I’ve started a couple different posts today and in retrospect, they were snarky and counterproductive and I’m glad I didn’t post them. And 30 seconds ago I was jamming a cube organizer together for the room that I’ve been waiting nine days to move into. And it’s, you know, waiting to be finished. But I have waited nine days, so what’s 20 more minutes? (In the “for what it’s worth” category, my bed is made.)
I’m excited to finally be moving in. But to be frank, I’m also scared shitless for some reason. Maybe it’s because it coincides with a weekend during which I happened to feel both scared in Chicago and lonely in Chicago for the first time, and moving in really suggests permanence — all two months of it, anyway. But the week that I’ve been here has already felt like a lifetime in so many ways, both good and bad. So moving in scares me.

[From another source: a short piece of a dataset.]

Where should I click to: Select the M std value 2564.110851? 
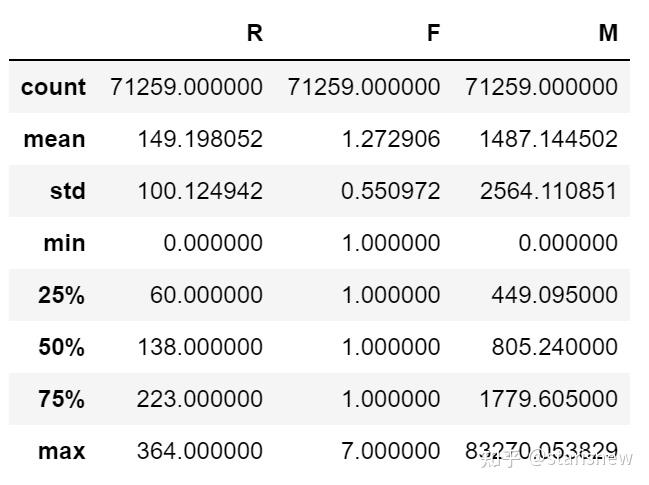pyautogui.click(x=548, y=191)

But here I am with my bed made. It looks like me; it’s a little bit like home, or some version of what my homes have looked like in past summers, past school years. And I’m jamming together this piece of furniture. It’s a good thing I remember how to assemble it, because while I managed to save all the pieces from last summer, the directions did not make the voyage. But I remember how to put it together because I put it together all by myself last summer too, in a hot, grimy, second-floor bedroom in Des Moines on the verge of breaking up with someone I was pretty sure I didn’t love anymore. He could have put it together for me like he had assembled and held together everything else in my life for the last year and a half, but I sat and hit those octagonal piece-of-shit connectors together with those plastic slats until I made a 12-box cube that contained most of my life for those two months.
I stayed with my boyfriend for two weeks more before breaking up with him, shattering both our hearts and giving me one fewer massive reason for staying in Des Moines. So I spent the summer incredibly sad, resentful of the distance between me and Kansas City and clueless and disconnected in a city that I had spent two years living in. (And for the record, I’ve become more attached to Des Moines, its people and its culture in the past year than I ever thought I could. It’s the third-best city in the whole world.)
But the only things from last summer that came with me are my bedding, rug and this stupid 12-cube organizer.
To be sure, I’m in a distant, relatively unknown city. I have no boyfriend and few friends to speak of in the vicinity. But looking to June, resentment has been replaced with a desire to be a better, more connected friend to make the distance feel smaller; the occasional sadness gets blocked by discovering what here can make me happy. And in my nine days here, I’ve never once felt disconnected to this city — but I’ve also never wanted to be part of something more.
I brought some fear with me, too. But I think that’s normal.
I’m such a different person. I’m such a better person. What a difference a year makes.